Your instructions.
Begin with the line containing "Click the 46.1", end with the last line of the records, and retype everything in between exactly, without the pictures.

Input data.
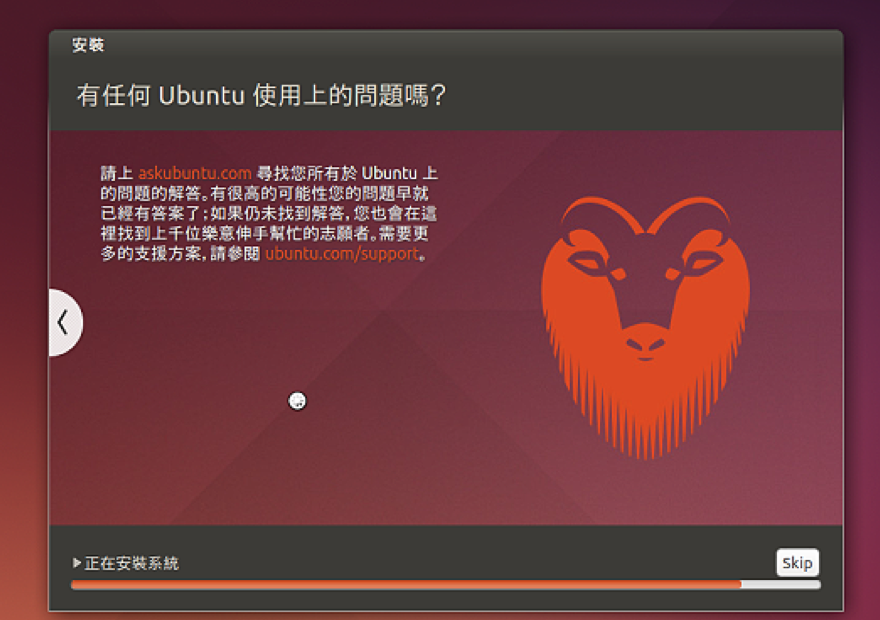Click the 安裝 window title
This screenshot has width=880, height=620.
pyautogui.click(x=88, y=45)
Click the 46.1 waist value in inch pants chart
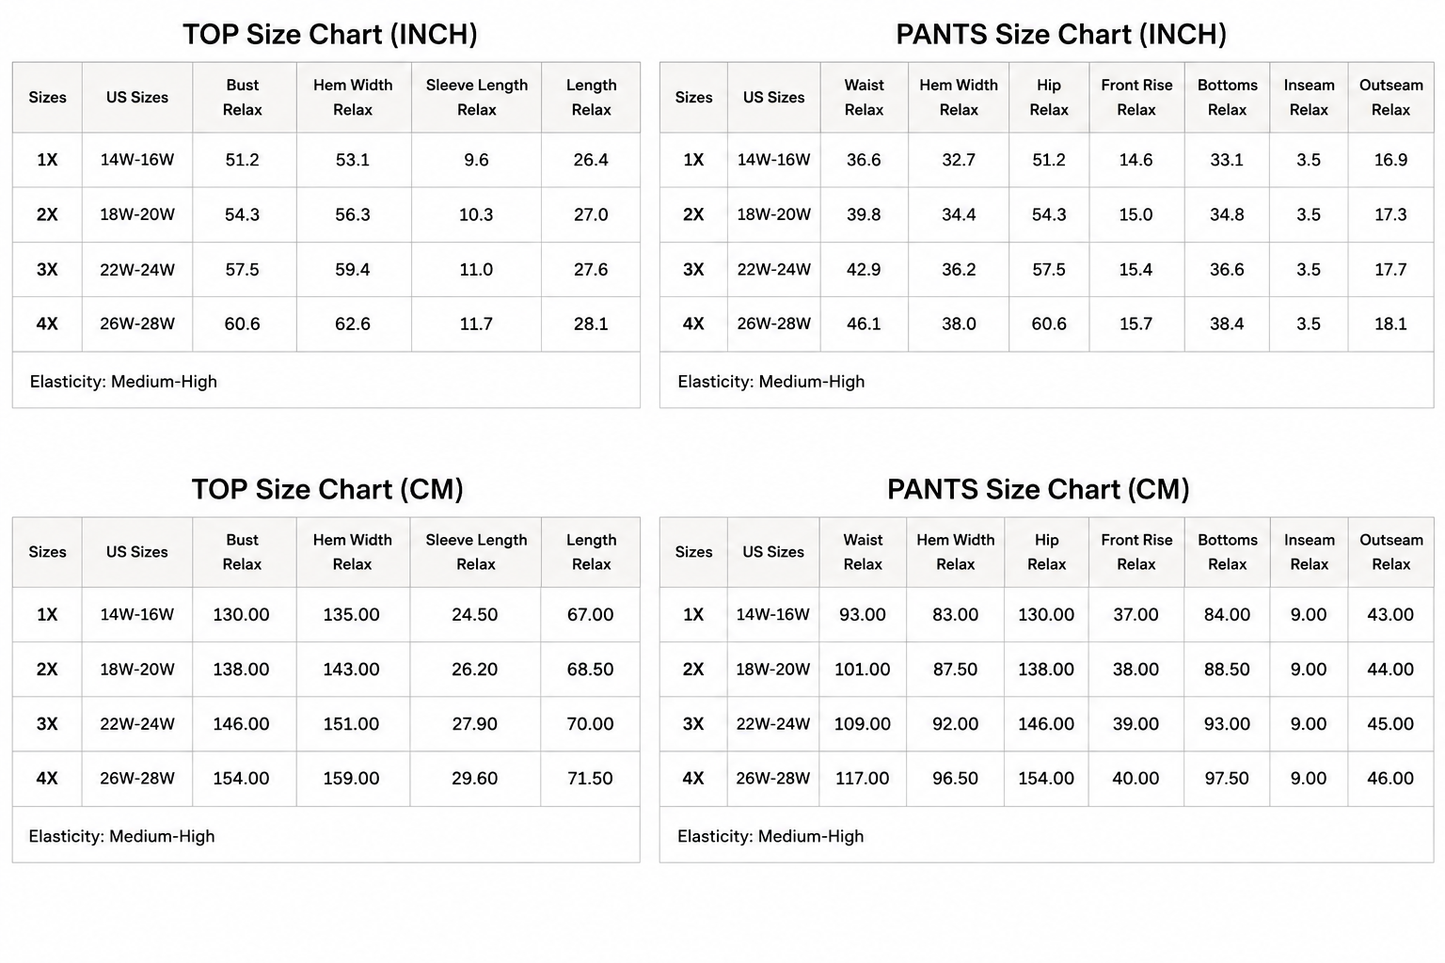Viewport: 1445px width, 963px height. click(x=863, y=324)
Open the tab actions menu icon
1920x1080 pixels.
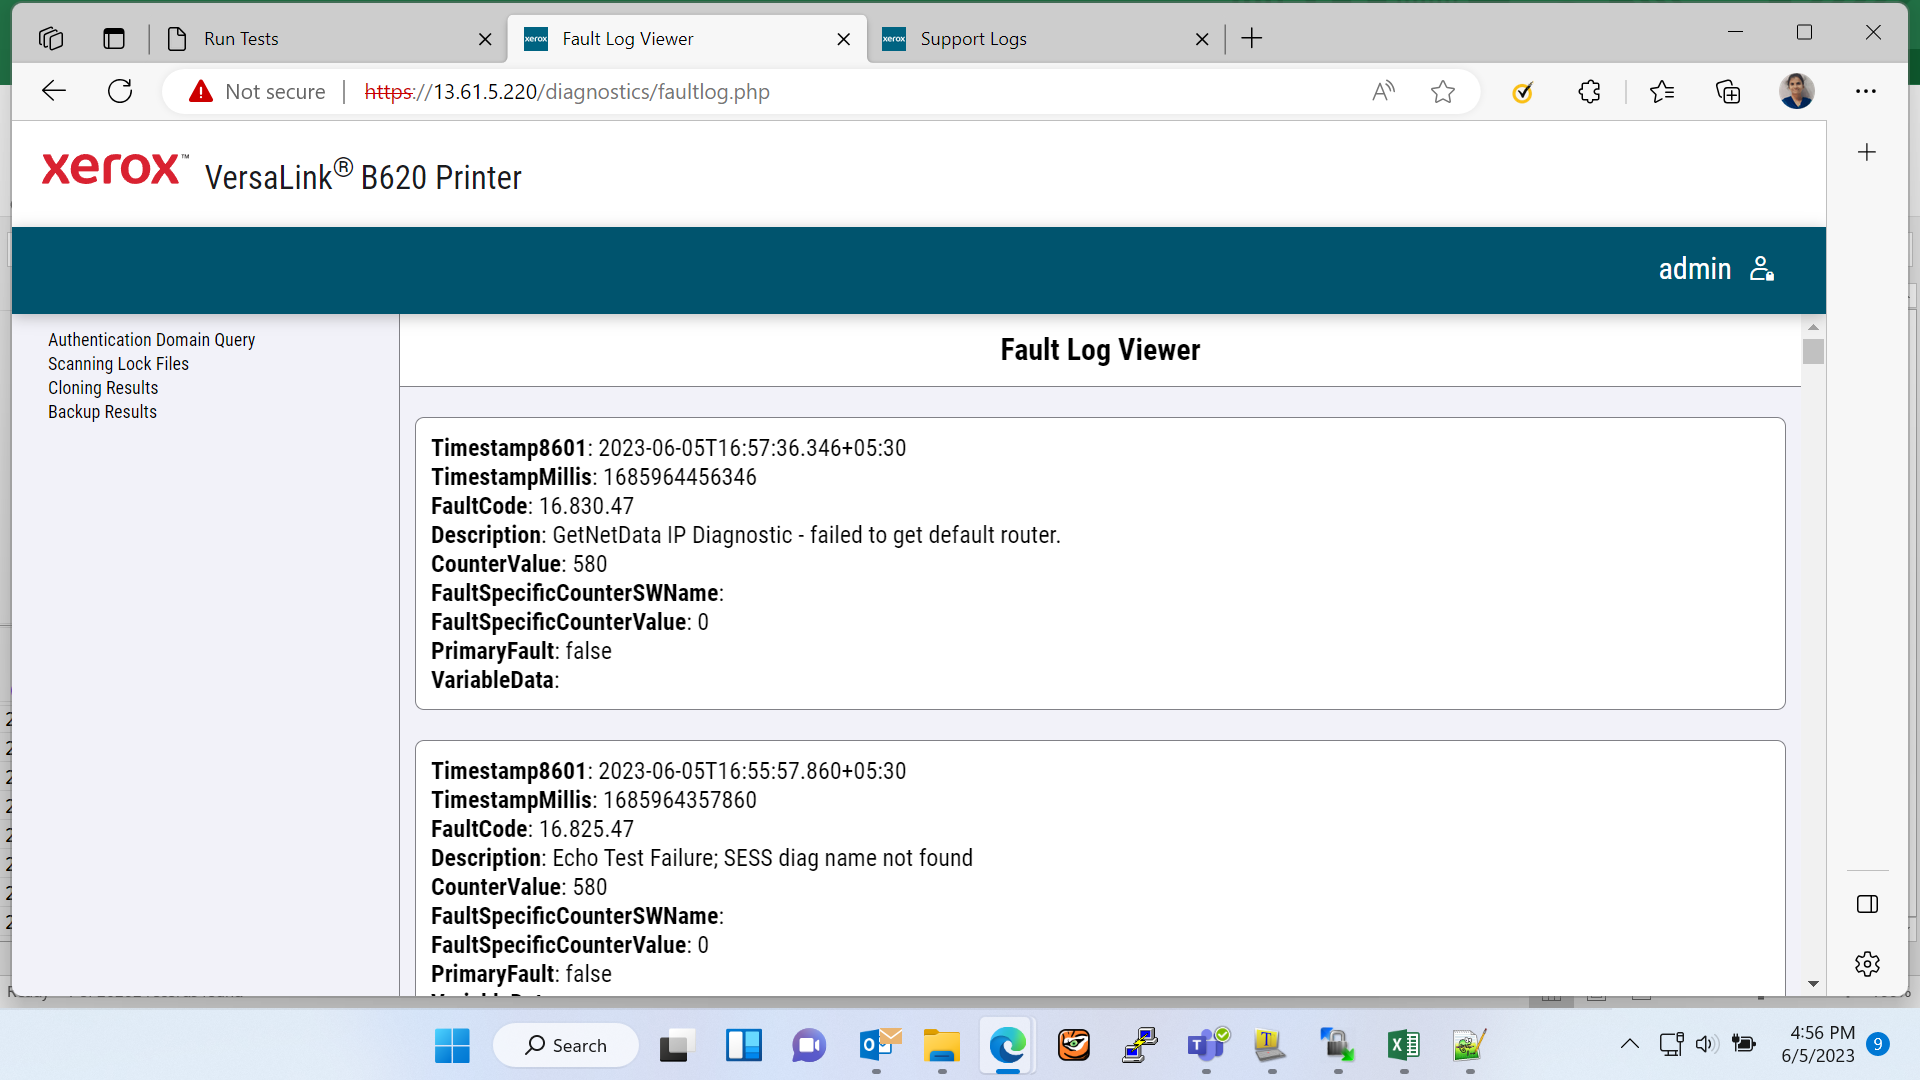(x=114, y=39)
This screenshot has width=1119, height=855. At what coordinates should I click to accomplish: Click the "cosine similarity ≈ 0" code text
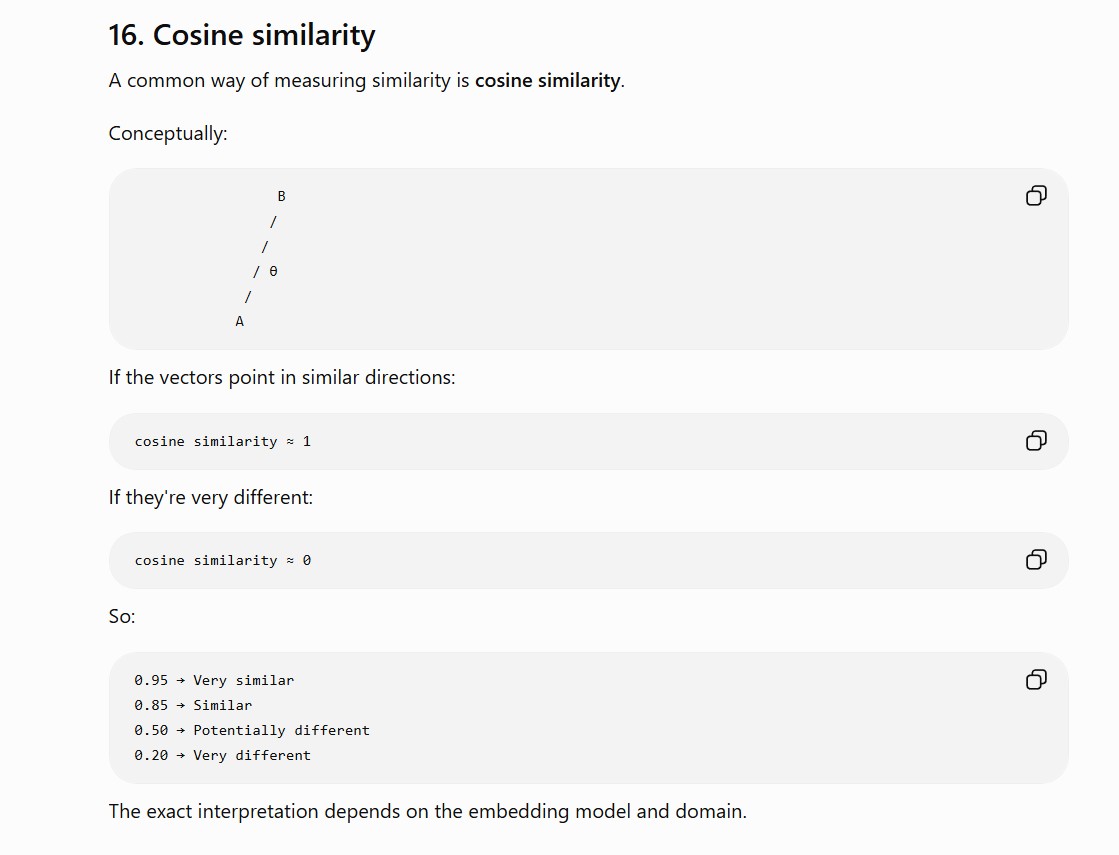[223, 560]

Problem solution.
Click the 46.1 waist value in inch pants chart
Viewport: 1445px width, 963px height. click(x=863, y=324)
Open the tab actions menu icon
1920x1080 pixels.
(x=114, y=39)
This screenshot has width=1119, height=855. At what coordinates should I click to accomplish: Click the "cosine similarity ≈ 0" code text
[223, 560]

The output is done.